-- start Entries supplied --

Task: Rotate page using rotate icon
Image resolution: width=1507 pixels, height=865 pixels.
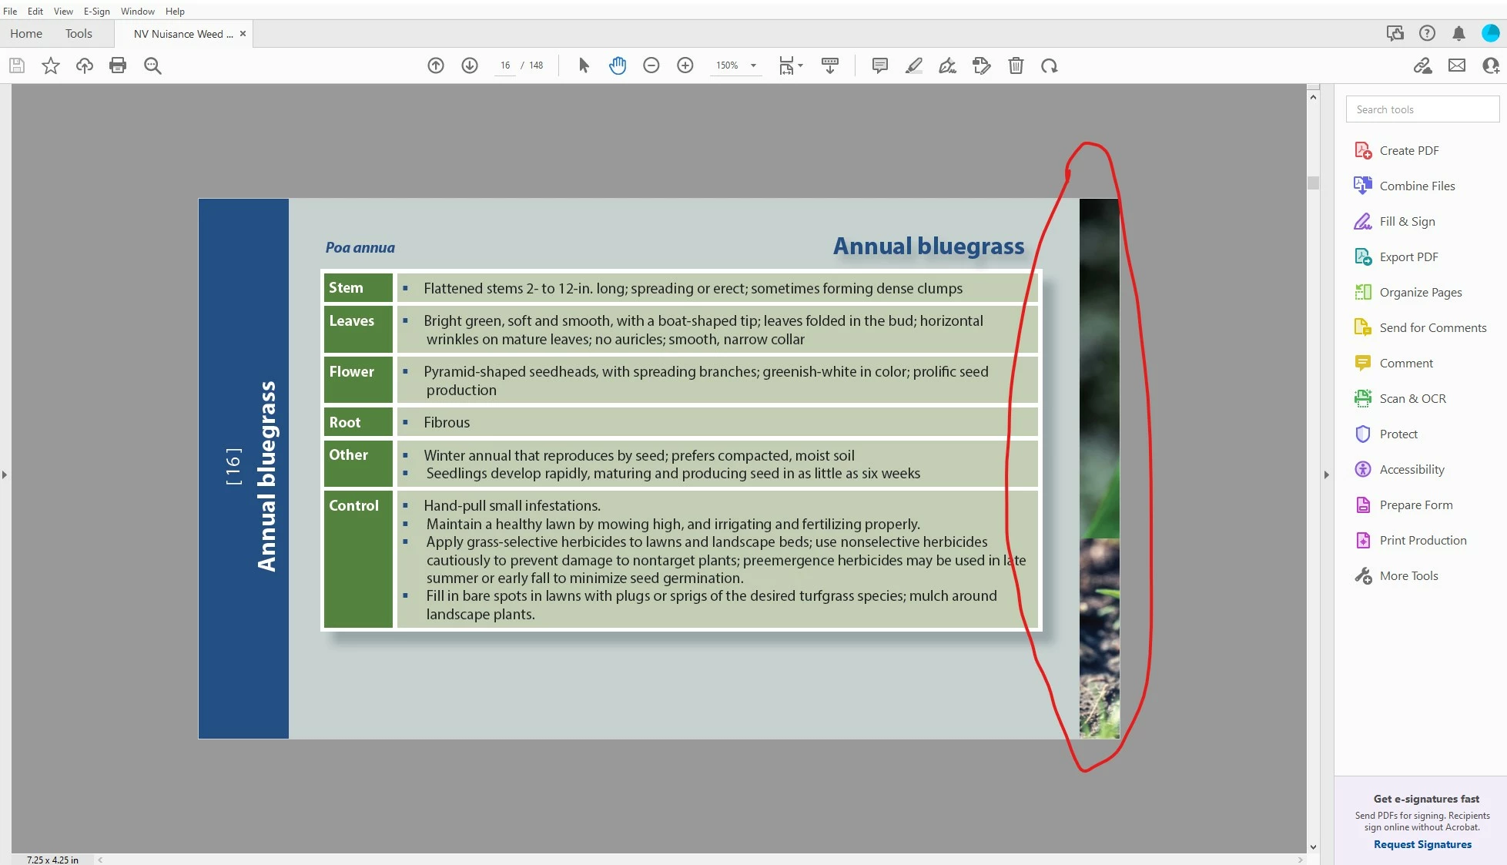Action: (x=1049, y=65)
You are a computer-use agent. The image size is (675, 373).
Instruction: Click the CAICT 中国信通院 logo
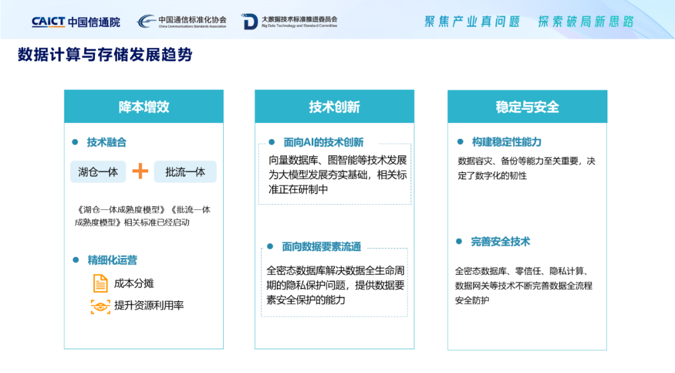click(76, 22)
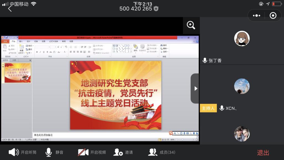Collapse the participant panel with the arrow
Viewport: 284px width, 160px height.
(x=195, y=89)
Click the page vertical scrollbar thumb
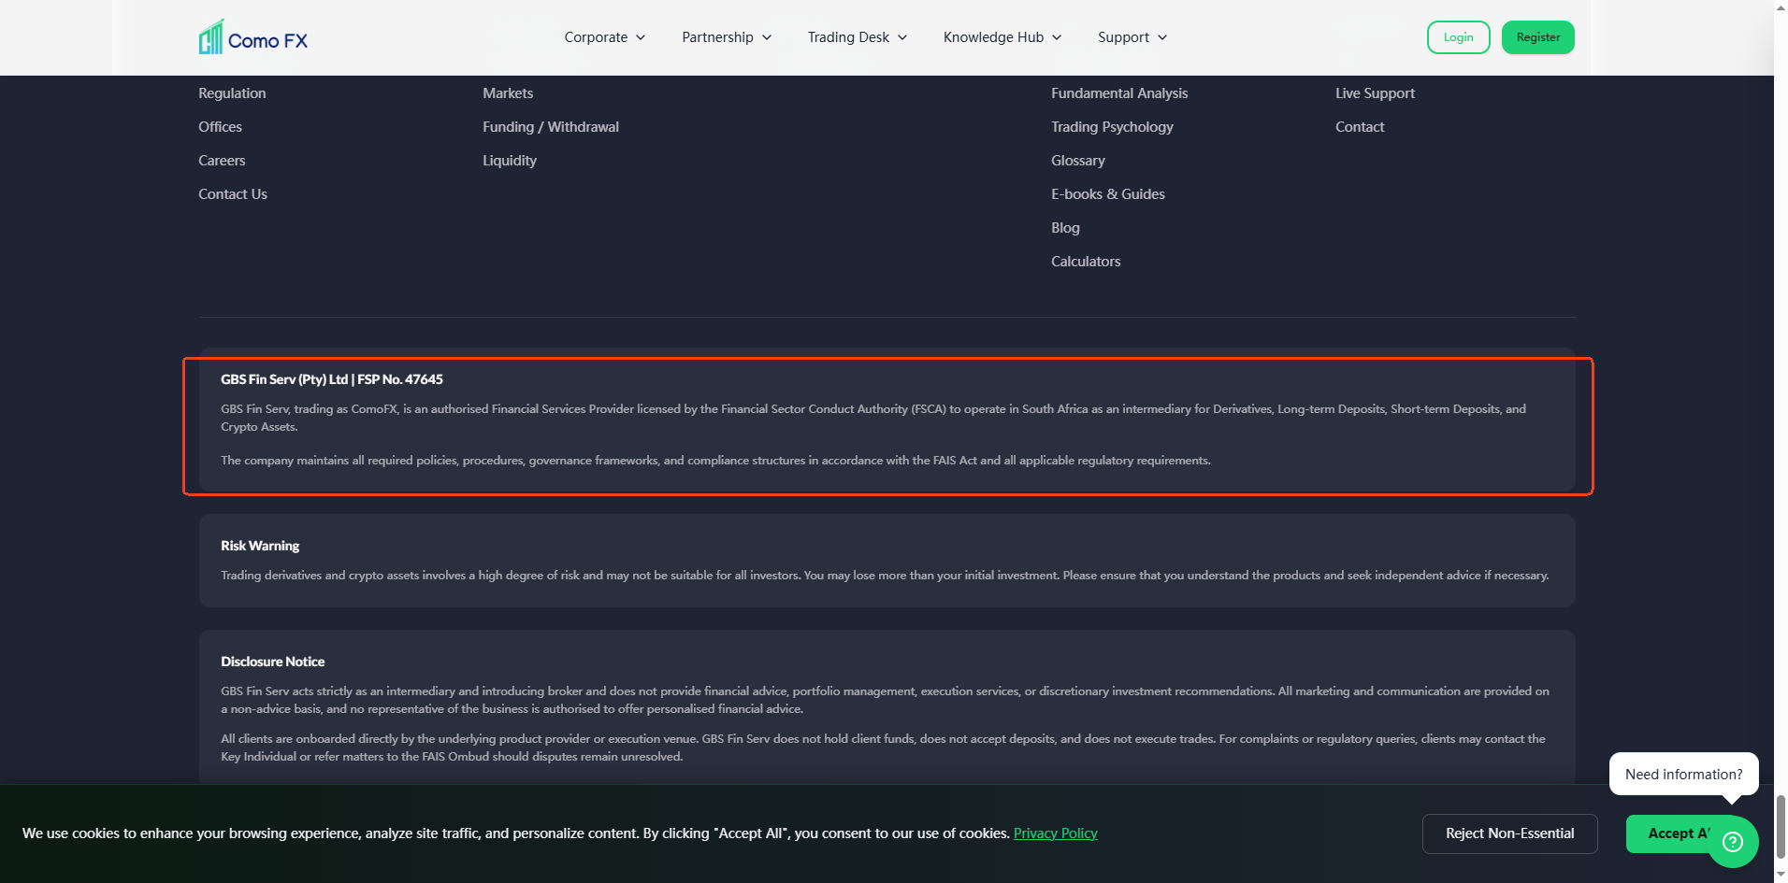The height and width of the screenshot is (883, 1788). pos(1781,826)
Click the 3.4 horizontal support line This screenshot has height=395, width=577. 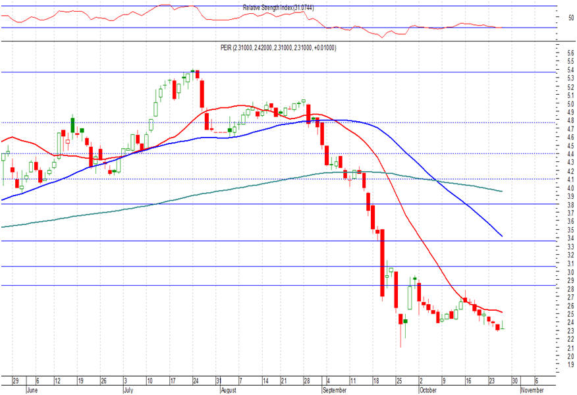(x=278, y=241)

-- end Entries supplied --

=== Exercise details ===
Copy the material word for word from its first line through the line that contains "The height and", including both ends. Leave the pictures out of your answer.

=== Expected answer ===
Task: Rotate page using rotate icon
Image resolution: width=1507 pixels, height=865 pixels.
Action: (x=1049, y=65)
You are a computer-use agent. The image size is (675, 373).
Instruction: Click the CAICT 中国信通院 logo
click(76, 22)
Collapse the participant panel with the arrow
Viewport: 284px width, 160px height.
(x=195, y=89)
Click the page vertical scrollbar thumb
The height and width of the screenshot is (883, 1788). pos(1781,826)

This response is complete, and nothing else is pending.